Satzwende: Anke Stelling (2/2)

Umriss eines abgerissenen Hauses
© Rike Oehlerking

II

Von Anke Stelling

Als Aktionärin hab ich völlig andere Probleme. Wird was ausgeschüttet, muss ich’s aufnehmen. Danach sind meine Taschen voll, und ich komm nicht mehr vom Fleck, werde immer bigger und bigger, bis ich too big to fail bin und zwangsläufig andere für mich flexibel sein und arbeiten müssen. Unangenehm ist das, deshalb nenn ich’s auch nicht so, sondern sage, dass mein Geld für mich arbeitet. Es wird aus sich selbst heraus immer mehr. Meine Aktien steigen wie die Flut. Ich sehe nicht mehr durch, ich werde weggerissen. Da schwimme ich also jetzt im Geld und wünschte, dass ich noch was sähe, aber ich trau mich gar nicht, richtig hinzugucken. Ich hab’s verdient!, rufe ich, denn das macht man doch mit Geld: Man verdient es. Und legt es an, wer das nicht tut, ist doof. Also lege ich an und blende aus, lege an, blende aus, immer weiter. Bis ich überhaupt nur noch Zahlen sehe, Erträge und Verluste, und verlieren mag ich nicht, also muss ich wohl oder übel die Lücken meines Mietertrags schließen, aufdass sich darin keine mittellosen Menschen sammeln, einnisten, die krieg ich doch nie wieder raus, die vermehren sich und wollen ihr Wohnen plötzlich zum Grundrecht erheben. Halt! Nicht mit mir. Ich versteh auch gar nicht, wovon die reden. Was woll’n die denn? Soll’n sie doch woanders wohnen, als ausgerechnet in meinen Wohnanlagen, halt, falschrum gesagt, in meinem Anlagewohnen. Denn Wohnen muss sich nun mal lohnen, sonst reimt sich das für mich nicht. Ohne Dividende bin ich bald am Ende!, ja, das wird hier jetzt langsam bisschen irre, aber so bin ich nun mal: Aktionärin. Ich hab’s mit Geld, nicht mit Inhalten.

Jetzt würdet ihr wiederum mich ganz gerne mal wieder loswerden, liebe Leserinnen und Leser der Schönen Literatur, ja? Weil das hier langsam zu langweilig wird. Aber Pech. Ich habe die Schriftstellerin verdrängt, die konnte sich das hier nämlich nicht mehr leisten, nachdenken über Mietertragslücken für – was kriegt sie?

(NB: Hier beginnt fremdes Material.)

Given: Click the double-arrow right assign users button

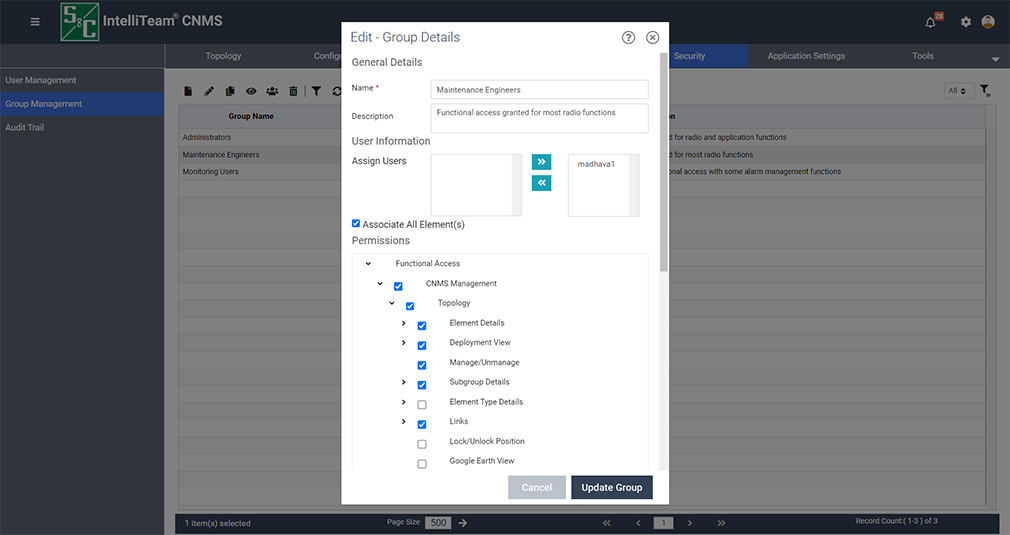Looking at the screenshot, I should pos(541,162).
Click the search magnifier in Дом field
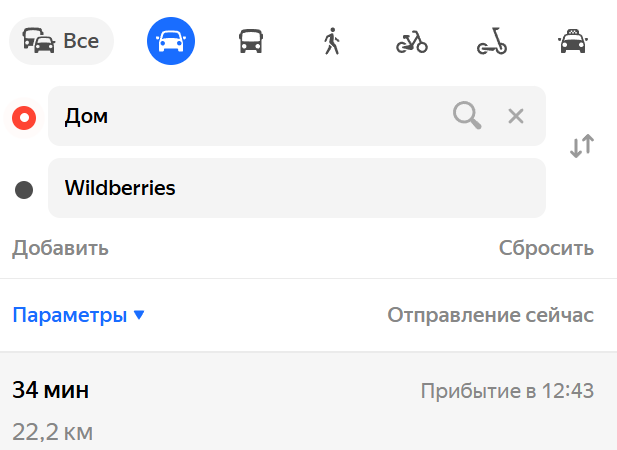Screen dimensions: 617x450 (x=466, y=116)
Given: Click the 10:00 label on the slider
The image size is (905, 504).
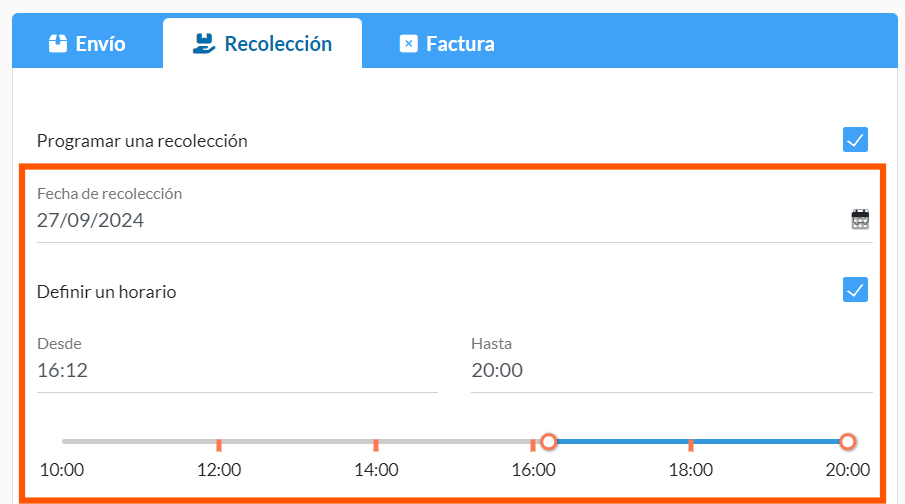Looking at the screenshot, I should [x=62, y=470].
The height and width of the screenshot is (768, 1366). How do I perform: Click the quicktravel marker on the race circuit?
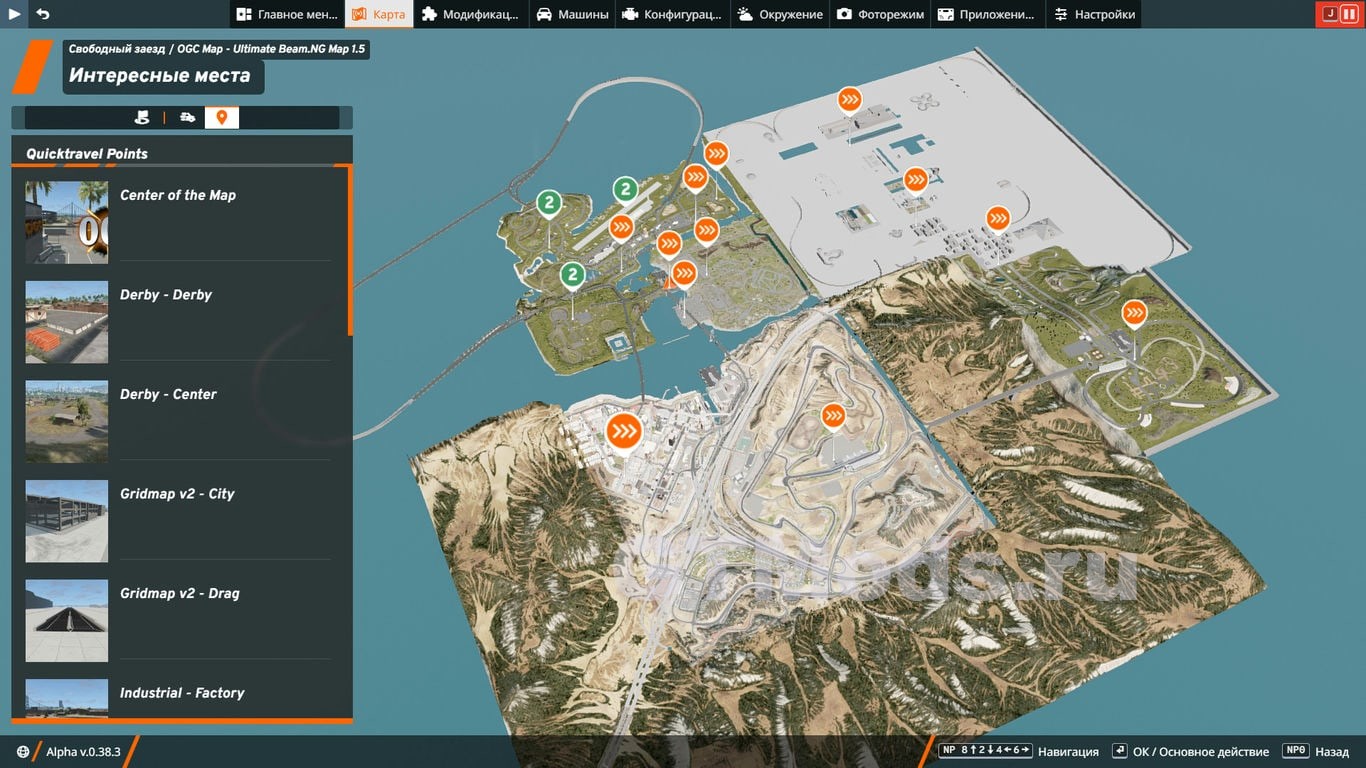833,415
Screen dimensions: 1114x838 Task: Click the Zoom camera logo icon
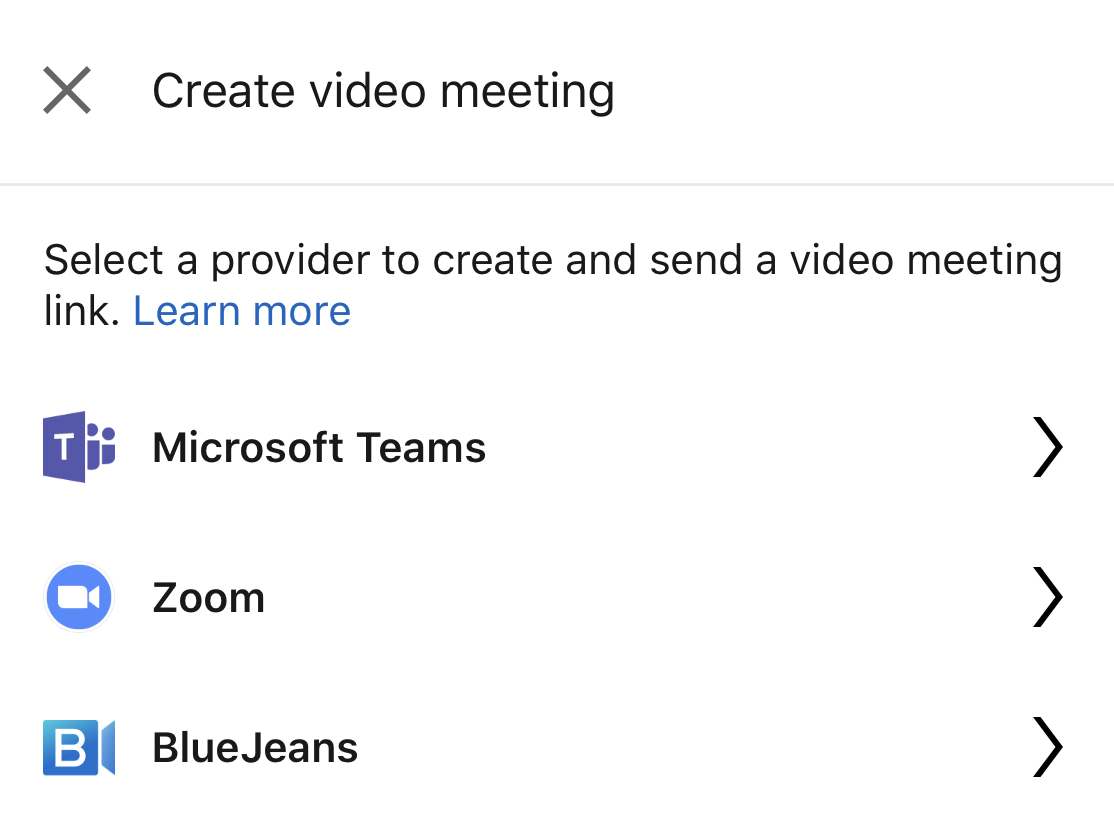tap(79, 597)
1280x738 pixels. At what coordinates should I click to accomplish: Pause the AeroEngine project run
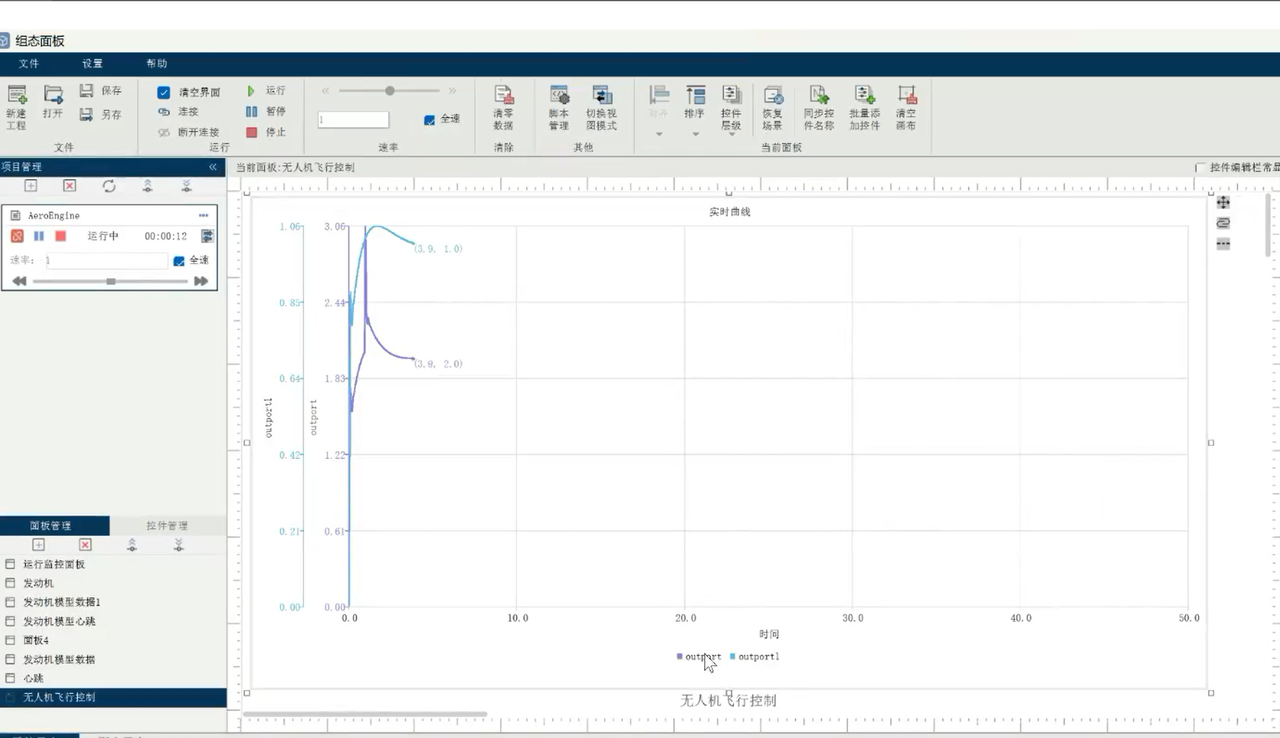tap(39, 236)
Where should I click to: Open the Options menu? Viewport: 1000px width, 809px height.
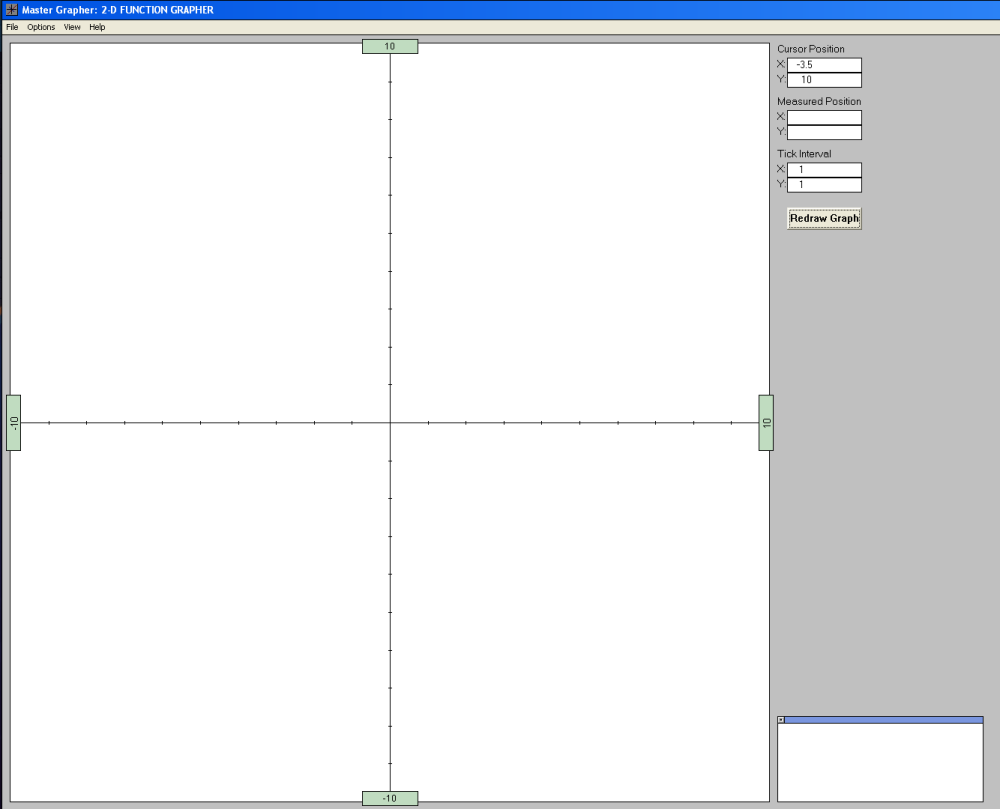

Dreihundert Euro für viertausend Zeichen? Haha! Sie muss jeden Monat zweitausend allein für die Miete abdrücken, hat sie neulich an dieser Stelle geleakt, also mach ich das jetzt für sie fertig und sie sucht sich ’nen ordentlichen Job. Wieviel hamwer noch? Okay, noch dreiundzwanzig. Ohne Leerzeichen, mit Lücken ham die’s vom Literaturhaus nämlich auch nicht so. Ach siehste: Jetzt bin ich doch schon drüber. Alles, was jetzt noch kommt, ist ein Bonus, aber den geb ich nicht, den krieg ich bloß, also ciao.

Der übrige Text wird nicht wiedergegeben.